Baby Steps

baby steps

One of my go-to comedies, a movie that never fails to make me laugh and always helps me have an attitude adjustment, is What About Bob? with Bill Murray and Richard Dreyfuss.

The book, Baby Steps, figures prominently in the plot. Baby Steps outlines Dr. Leo Marvin’s (Dreyfuss) therapy to help his clients overcome their fears. Bill Murray plays Bob Wiley, a multi-phobic sufferer who baby steps his way back to health, with many laughs on the way.

When life seems to be out of control–a task seems too big to tackle, a problem too complex to figure out, a heartache too big to hold–I watch What About Bob?

The takeaway for me is to remember to take baby steps.

Some of the problems we face as a society today seem to be a Gordian knot: how can we start to sort it all out and figure out where the ends of the ropes are, when we are at the end of our rope?

Bills, the job situation, tight credit, low (or zero) interest rates on our savings if we are lucky enough to have savings, government spending, lack of leadership, taxes, health care, national debt, rising costs of food and other necessities, family problems, job problems. In the maelstrom that is our world, we are trying to live our lives, enjoy our time on this planet, and help others do the same.

In the chaos, we need to remember this: baby steps. A little progress everyday when possible. Baby steps. Avoid discouragement when life is one step forward and two steps back. Baby steps. Prevent paralysis by focusing on what we need to do right now, this very instant. Baby Steps.

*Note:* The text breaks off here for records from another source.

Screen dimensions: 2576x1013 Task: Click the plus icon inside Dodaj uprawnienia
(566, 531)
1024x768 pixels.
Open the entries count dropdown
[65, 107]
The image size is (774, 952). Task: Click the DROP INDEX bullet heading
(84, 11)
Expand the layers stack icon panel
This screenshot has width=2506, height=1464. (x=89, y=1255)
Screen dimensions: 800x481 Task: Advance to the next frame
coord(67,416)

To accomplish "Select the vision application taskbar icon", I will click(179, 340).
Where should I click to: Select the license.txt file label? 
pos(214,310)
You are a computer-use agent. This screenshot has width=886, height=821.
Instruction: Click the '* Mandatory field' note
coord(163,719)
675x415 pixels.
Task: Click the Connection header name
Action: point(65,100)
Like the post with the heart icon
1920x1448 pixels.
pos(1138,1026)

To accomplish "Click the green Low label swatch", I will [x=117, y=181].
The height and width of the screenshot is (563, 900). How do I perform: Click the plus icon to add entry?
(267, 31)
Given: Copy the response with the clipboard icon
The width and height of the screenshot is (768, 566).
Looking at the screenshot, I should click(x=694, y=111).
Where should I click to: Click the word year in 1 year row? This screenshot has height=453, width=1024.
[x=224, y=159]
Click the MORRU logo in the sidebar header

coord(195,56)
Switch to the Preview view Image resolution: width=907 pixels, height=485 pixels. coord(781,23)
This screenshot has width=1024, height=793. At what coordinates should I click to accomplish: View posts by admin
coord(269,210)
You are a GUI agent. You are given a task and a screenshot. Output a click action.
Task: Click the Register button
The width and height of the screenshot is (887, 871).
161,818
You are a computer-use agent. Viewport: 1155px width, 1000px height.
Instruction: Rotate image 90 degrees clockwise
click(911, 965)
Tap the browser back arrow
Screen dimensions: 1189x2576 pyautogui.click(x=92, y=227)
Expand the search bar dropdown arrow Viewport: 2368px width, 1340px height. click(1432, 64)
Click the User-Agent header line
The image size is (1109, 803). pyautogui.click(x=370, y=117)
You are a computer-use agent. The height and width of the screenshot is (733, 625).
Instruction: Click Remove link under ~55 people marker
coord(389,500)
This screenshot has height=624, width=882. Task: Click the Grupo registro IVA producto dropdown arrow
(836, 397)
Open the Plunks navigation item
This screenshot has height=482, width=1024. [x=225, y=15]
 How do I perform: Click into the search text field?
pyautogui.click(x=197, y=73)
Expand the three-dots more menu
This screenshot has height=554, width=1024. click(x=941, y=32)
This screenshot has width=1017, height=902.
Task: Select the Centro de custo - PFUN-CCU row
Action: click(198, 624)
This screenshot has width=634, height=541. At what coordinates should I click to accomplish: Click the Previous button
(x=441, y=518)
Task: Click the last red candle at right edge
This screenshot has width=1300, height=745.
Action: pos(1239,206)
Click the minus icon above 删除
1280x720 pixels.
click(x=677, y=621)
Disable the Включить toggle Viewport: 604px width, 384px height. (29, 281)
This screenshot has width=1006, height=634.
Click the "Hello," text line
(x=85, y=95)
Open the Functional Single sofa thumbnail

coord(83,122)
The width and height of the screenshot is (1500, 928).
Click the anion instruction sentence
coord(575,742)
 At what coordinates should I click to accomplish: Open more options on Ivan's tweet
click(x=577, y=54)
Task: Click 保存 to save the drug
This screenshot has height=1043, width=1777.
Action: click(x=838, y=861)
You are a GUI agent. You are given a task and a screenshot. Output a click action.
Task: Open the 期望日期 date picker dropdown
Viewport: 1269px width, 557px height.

From Bil Keane, the late Family Circus cartoonist, “Yesterday is history, tomorrow is a mystery, today is a gift of God, which is why we call it the present.”

All we have is the now, so why fret about what happened because we can’t change the past, or worry about what might happen in all of the future’s mind-boggling possibilities.

Dale Carnegie, the father of modern self-improvement, wrote, “As a ship has compartments that can be sealed to prevent water in one compartment from flooding another, so too do we need to seal off the past and the future. We cannot live one moment in either of those eternities and to try to so do could ruin both our minds and bodies. We can be content to live the only time we possibly can–today.”

Carnegie suggested that we live in “day tight compartments” in order to live in the now, to live the gift of the present. Only then can we focus on what we need or want to do in this moment.

That is the gift. That is the present. Baby Steps.